History
The ancient civilizations of Egypt, Greece, China,
India, and Persia all engaged in the philosophical study of psychology.
Historians note that Greek philosophers, including Thales, Plato, and Aristotle
(especially in his De Anima treatise),[14] addressed the workings of the
mind.[15] As early as the 4th century BC, Greek physician Hippocrates theorized
that mental disorders had physical rather than supernatural causes.[16]
In China, psychological understanding grew from the
philosophical works of Laozi and Confucius, and later from the doctrines of
Buddhism. This body of knowledge involves insights drawn from introspection and
observation, as well as techniques for focused thinking and acting. It frames the
universe as a division of, and interaction between, physical reality and mental
reality, with an emphasis on purifying the mind in order to increase virtue and
power. An ancient text known as The Yellow Emperor's Classic of Internal
Medicine identifies the brain as the nexus of wisdom and sensation, includes
theories of personality based on yin–yang balance, and analyzes mental disorder
in terms of physiological and social disequilibria. Chinese scholarship focused
on the brain advanced in the Qing Dynasty with the work of Western-educated
Fang Yizhi (1611–1671), Liu Zhi
(1660–1730), and Wang Qingren (1768–1831). Wang Qingren emphasized the importance of the brain as the
center of the nervous system, linked mental disorder with brain diseases,
investigated the causes of dreams and insomnia, and advanced a theory of
hemispheric lateralization in brain function.[17]
Distinctions in types of awareness appear in the
ancient thought of India, influenced by Hinduism. A central idea of the
Upanishads is the distinction between a person's transient mundane self and
their eternal unchanging soul. Divergent Hindu doctrines, and Buddhism, have
challenged this hierarchy of selves, but have all emphasized the importance of
reaching higher awareness. Yoga is a range of techniques used in pursuit of
this goal. Much of the Sanskrit corpus was suppressed under the British East
India Company followed by the British Raj in the 1800s. However, Indian
doctrines influenced Western thinking via the Theosophical Society, a New Age group
which became popular among Euro-American intellectuals.[18]
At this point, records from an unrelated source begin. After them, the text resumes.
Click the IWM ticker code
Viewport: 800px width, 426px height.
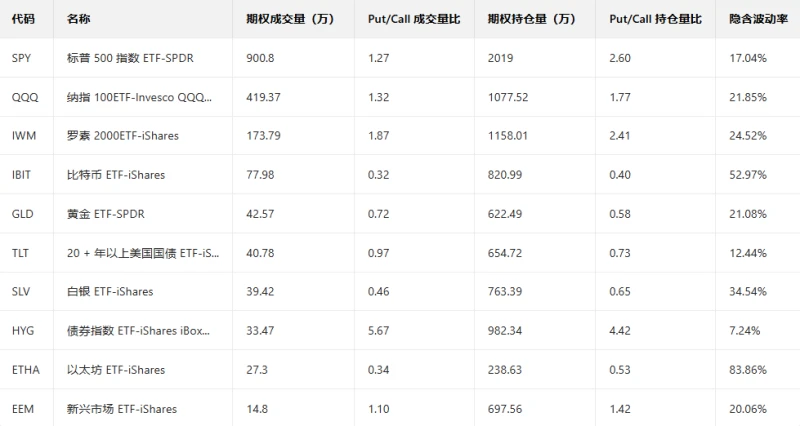coord(24,136)
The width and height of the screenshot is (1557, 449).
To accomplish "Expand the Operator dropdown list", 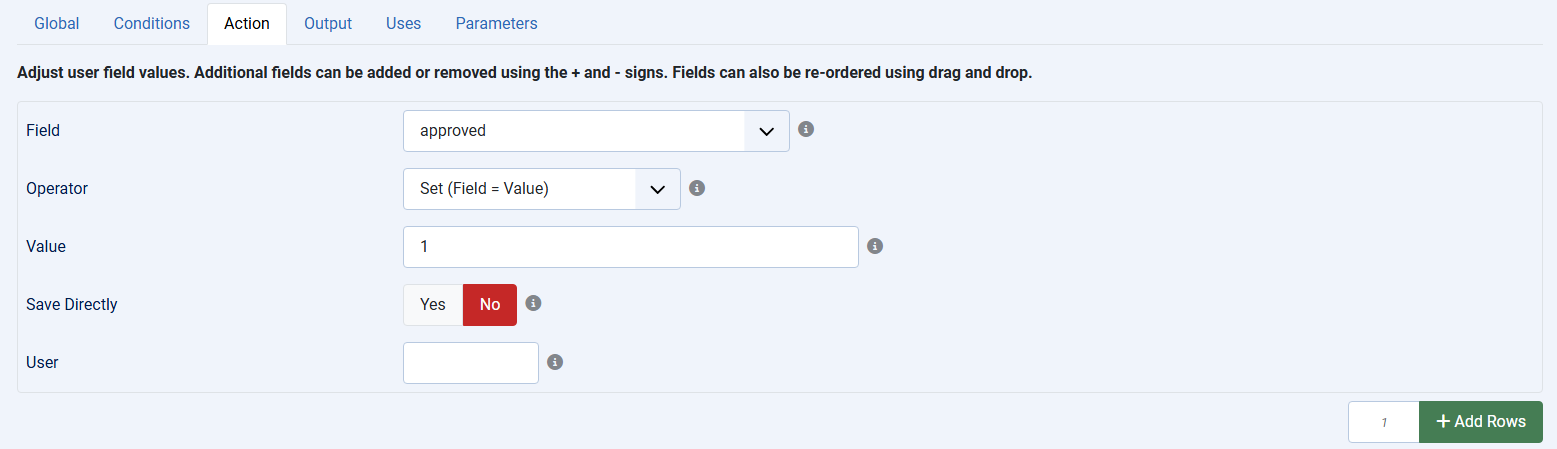I will pyautogui.click(x=541, y=189).
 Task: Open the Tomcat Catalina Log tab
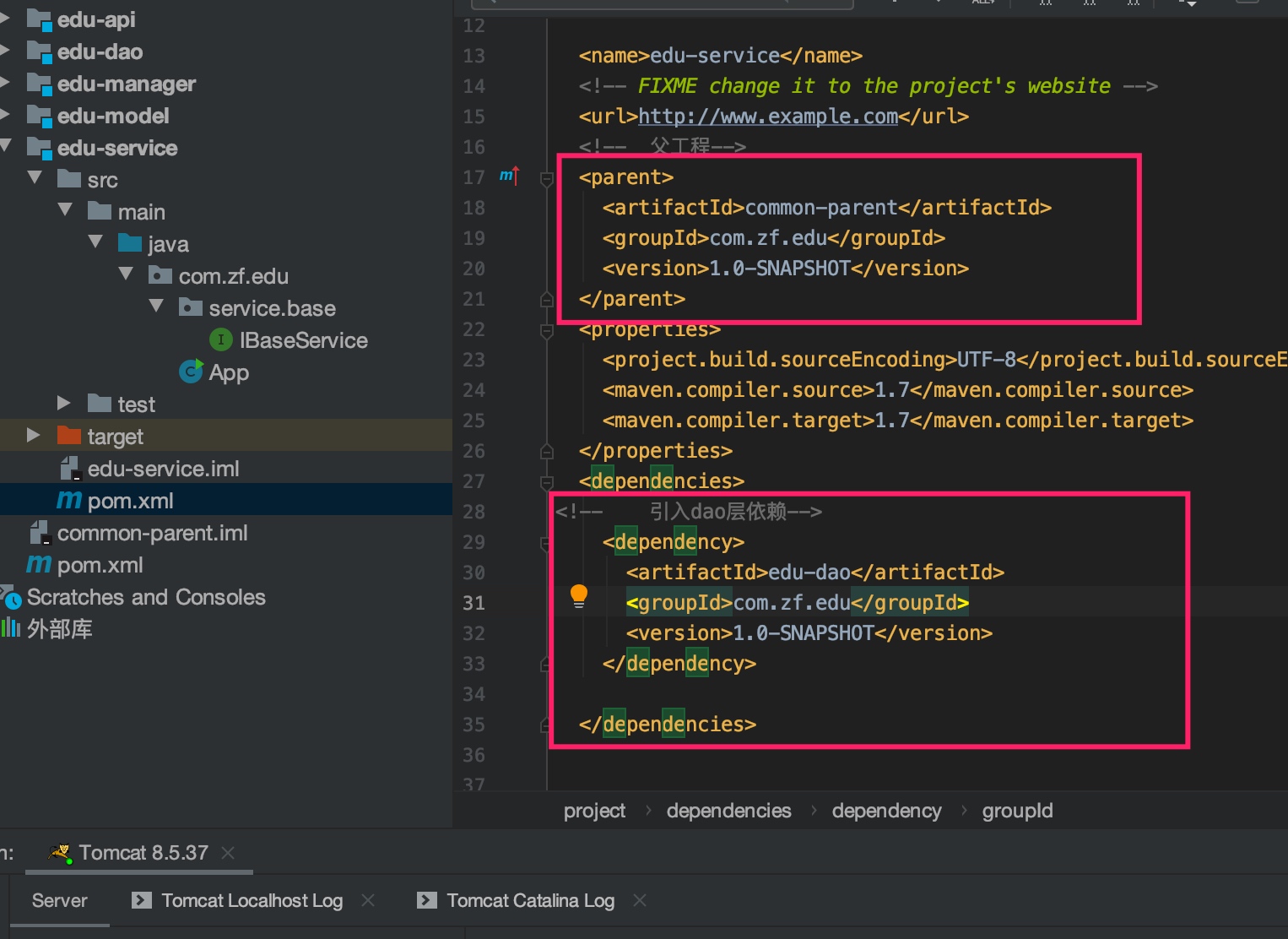[530, 900]
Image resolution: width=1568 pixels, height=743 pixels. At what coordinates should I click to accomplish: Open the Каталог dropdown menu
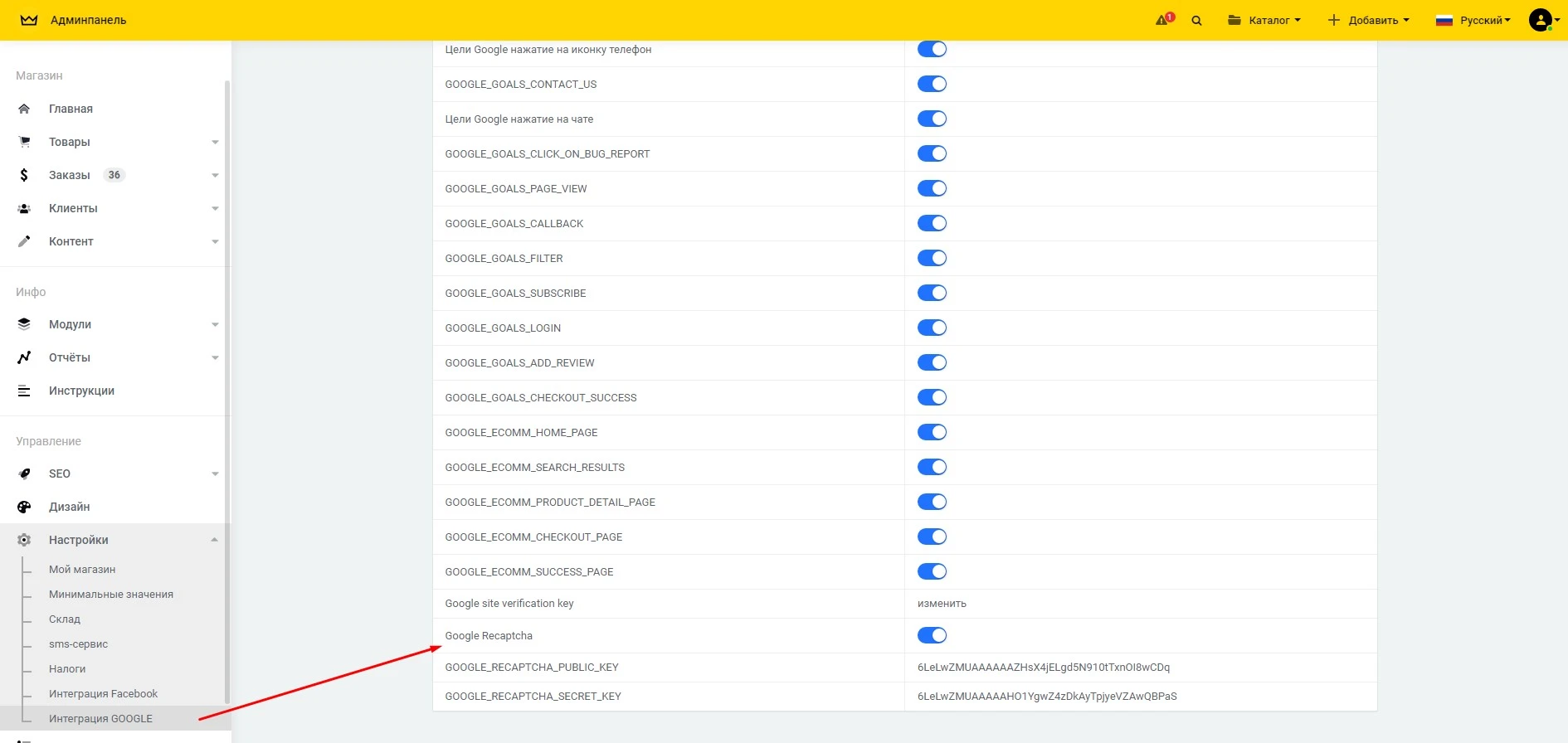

Psychology was a popular topic in Enlightenment
Europe. In Germany, Gottfried Wilhelm Leibniz (1646–1716) applied his
principles of calculus to the mind, arguing that mental activity took place on
an indivisible continuum—most notably, that among an infinity of human
perceptions and desires, the difference between conscious and unconscious
awareness is only a matter of degree. Christian Wolff identified psychology as
its own science, writing Psychologia empirica in 1732 and Psychologia rationalis in 1734. This notion advanced further under
Immanuel Kant, who established the idea of anthropology, with psychology as an
important subdivision. However, Kant explicitly and notoriously rejected the idea
of experimental psychology, writing that "the empirical doctrine of the
soul can also never approach chemistry even as a systematic art of analysis or
experimental doctrine, for in it the manifold of inner observation can be
separated only by mere division in thought, and cannot then be held separate
and recombined at will (but still less does another thinking subject suffer
himself to be experimented upon to suit our purpose), and even observation by
itself already changes and displaces the state of the observed object."
Having consulted philosophers Hegel and Herbart, in 1825 the Prussian state
established psychology as a mandatory discipline in its rapidly expanding and
highly influential educational system. However, this discipline did not yet
embrace experimentation.[19] In England, early
psychology involved phrenology and the response to social problems including
alcoholism, violence, and the country's well-populated mental asylums.[20]